[SUPPLIED MATERIAL Boundary: Start]

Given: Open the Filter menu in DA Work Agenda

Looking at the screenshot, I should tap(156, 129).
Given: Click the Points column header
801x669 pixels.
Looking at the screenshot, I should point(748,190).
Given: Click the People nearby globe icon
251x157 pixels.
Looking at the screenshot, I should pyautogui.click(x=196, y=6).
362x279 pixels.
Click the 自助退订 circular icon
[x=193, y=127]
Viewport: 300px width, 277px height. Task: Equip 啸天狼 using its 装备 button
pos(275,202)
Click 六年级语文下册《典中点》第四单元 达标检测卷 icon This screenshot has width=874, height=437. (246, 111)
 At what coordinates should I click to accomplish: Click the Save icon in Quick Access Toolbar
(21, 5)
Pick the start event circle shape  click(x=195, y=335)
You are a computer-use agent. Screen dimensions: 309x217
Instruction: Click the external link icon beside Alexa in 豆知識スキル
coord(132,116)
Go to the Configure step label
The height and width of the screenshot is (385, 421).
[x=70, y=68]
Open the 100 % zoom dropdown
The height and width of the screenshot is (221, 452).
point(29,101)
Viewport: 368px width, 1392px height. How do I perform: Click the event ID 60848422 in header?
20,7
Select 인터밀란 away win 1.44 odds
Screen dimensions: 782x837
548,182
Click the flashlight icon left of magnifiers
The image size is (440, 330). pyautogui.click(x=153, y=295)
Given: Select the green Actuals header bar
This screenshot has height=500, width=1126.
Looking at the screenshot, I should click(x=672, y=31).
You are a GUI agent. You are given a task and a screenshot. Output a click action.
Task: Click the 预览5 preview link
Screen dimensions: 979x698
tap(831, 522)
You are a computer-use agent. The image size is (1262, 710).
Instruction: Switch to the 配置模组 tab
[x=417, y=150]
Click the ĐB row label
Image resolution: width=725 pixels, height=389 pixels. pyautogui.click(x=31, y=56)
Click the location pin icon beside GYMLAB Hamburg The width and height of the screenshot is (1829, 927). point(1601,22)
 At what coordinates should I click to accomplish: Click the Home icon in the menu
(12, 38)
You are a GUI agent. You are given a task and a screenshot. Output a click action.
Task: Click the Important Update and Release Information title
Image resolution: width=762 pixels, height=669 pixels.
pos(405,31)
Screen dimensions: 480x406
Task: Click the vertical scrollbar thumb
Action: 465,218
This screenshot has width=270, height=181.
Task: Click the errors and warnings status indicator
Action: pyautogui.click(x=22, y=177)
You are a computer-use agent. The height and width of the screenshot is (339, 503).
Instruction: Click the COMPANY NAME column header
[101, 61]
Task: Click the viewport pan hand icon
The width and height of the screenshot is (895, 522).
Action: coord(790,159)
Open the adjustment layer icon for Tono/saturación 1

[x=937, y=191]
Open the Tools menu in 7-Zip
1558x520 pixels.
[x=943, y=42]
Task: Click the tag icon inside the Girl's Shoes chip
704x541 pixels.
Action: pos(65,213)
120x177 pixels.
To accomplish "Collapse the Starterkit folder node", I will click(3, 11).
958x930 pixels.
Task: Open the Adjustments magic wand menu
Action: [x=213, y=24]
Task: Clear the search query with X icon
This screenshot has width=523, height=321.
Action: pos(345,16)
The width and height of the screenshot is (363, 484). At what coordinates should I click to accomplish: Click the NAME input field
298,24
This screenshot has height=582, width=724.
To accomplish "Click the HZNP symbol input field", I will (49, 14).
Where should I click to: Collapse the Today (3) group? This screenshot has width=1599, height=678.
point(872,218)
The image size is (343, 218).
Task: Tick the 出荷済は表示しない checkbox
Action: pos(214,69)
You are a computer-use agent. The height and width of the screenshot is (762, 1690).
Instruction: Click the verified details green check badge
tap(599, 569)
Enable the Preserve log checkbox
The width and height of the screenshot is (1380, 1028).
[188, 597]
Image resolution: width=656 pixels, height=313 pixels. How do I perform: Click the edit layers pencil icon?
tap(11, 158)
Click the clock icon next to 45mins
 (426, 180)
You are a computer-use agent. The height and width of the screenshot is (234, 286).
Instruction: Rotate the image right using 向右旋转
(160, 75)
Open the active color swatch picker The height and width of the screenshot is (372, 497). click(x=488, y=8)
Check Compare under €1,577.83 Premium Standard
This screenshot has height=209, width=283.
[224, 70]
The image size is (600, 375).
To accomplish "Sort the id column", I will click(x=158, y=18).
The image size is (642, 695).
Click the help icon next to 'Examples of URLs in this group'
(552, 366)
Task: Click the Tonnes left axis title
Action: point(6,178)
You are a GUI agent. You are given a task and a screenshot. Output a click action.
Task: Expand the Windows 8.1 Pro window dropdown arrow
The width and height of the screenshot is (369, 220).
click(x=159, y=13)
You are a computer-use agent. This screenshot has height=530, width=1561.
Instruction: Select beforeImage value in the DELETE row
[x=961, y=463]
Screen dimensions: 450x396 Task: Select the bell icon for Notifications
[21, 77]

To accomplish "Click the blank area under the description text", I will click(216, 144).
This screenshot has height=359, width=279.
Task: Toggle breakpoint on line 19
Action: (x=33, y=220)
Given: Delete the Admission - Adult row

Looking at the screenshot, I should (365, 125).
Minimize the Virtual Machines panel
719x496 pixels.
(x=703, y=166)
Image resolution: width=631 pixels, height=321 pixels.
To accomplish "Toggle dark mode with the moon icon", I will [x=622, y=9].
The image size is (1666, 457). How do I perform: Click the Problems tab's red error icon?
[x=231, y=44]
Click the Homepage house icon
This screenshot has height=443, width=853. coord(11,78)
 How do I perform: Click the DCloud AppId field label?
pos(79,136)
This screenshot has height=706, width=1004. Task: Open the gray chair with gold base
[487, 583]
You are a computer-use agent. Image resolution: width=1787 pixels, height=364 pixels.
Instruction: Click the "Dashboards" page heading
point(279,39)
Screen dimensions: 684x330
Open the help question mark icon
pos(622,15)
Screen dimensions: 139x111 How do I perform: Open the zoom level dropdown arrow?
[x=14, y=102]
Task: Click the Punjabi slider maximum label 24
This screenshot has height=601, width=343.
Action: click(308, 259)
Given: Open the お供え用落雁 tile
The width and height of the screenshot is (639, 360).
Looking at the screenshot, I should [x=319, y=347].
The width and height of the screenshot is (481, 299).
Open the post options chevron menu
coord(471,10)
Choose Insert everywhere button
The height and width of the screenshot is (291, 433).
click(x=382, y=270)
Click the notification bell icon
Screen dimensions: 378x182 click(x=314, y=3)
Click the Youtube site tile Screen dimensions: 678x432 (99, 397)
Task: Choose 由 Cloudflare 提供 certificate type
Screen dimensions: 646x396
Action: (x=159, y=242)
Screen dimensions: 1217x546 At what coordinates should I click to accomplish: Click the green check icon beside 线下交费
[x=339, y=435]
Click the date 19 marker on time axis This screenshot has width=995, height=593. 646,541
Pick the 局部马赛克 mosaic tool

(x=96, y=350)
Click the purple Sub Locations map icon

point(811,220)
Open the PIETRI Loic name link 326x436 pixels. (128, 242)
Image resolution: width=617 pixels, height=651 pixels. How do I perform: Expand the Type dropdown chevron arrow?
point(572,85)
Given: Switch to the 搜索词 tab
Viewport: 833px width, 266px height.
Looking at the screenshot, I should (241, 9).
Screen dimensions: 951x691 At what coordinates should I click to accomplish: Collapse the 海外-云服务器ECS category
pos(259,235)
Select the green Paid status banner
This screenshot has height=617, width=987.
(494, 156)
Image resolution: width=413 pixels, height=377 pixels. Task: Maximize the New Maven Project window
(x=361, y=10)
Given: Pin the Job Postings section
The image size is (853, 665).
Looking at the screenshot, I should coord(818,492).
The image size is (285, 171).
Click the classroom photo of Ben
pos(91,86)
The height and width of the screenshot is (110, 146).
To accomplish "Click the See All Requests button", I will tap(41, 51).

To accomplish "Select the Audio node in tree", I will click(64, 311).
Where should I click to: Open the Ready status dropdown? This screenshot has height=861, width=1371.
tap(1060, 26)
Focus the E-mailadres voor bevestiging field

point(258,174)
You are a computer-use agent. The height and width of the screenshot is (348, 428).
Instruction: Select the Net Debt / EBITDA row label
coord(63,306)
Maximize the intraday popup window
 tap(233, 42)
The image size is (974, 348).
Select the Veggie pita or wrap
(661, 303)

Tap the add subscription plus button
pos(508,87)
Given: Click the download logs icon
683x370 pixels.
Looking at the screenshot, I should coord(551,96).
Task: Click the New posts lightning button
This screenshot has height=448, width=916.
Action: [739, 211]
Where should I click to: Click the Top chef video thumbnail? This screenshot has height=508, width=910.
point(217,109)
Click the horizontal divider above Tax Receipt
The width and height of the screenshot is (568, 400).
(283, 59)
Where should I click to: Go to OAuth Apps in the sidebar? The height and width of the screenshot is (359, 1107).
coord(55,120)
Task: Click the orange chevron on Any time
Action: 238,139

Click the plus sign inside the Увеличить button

[SUPPLIED MATERIAL Boundary: End]

■ **AIM OF THE TASK**:
Where a line above contains the string "agent", copy that line.

■ **ANSWER TO THIS TASK**:
You are a computer-use agent. Screen dimensions: 309x217
You are a GUI agent. You are given a task and a screenshot. Output a click action.
You are a computer-use agent. The image size is (1262, 710).
You are a GUI agent. You are given a task and a screenshot. Output a click action.
You are a computer-use agent. The height and width of the screenshot is (339, 503).
You are a computer-use agent. The height and width of the screenshot is (762, 1690).
You are a computer-use agent. The height and width of the screenshot is (234, 286).
You are a GUI agent. You are given a task and a screenshot. Output a click action.
You are a computer-use agent. This screenshot has height=530, width=1561.
You are a computer-use agent. Image resolution: width=1787 pixels, height=364 pixels.
You are a computer-use agent. The height and width of the screenshot is (348, 428).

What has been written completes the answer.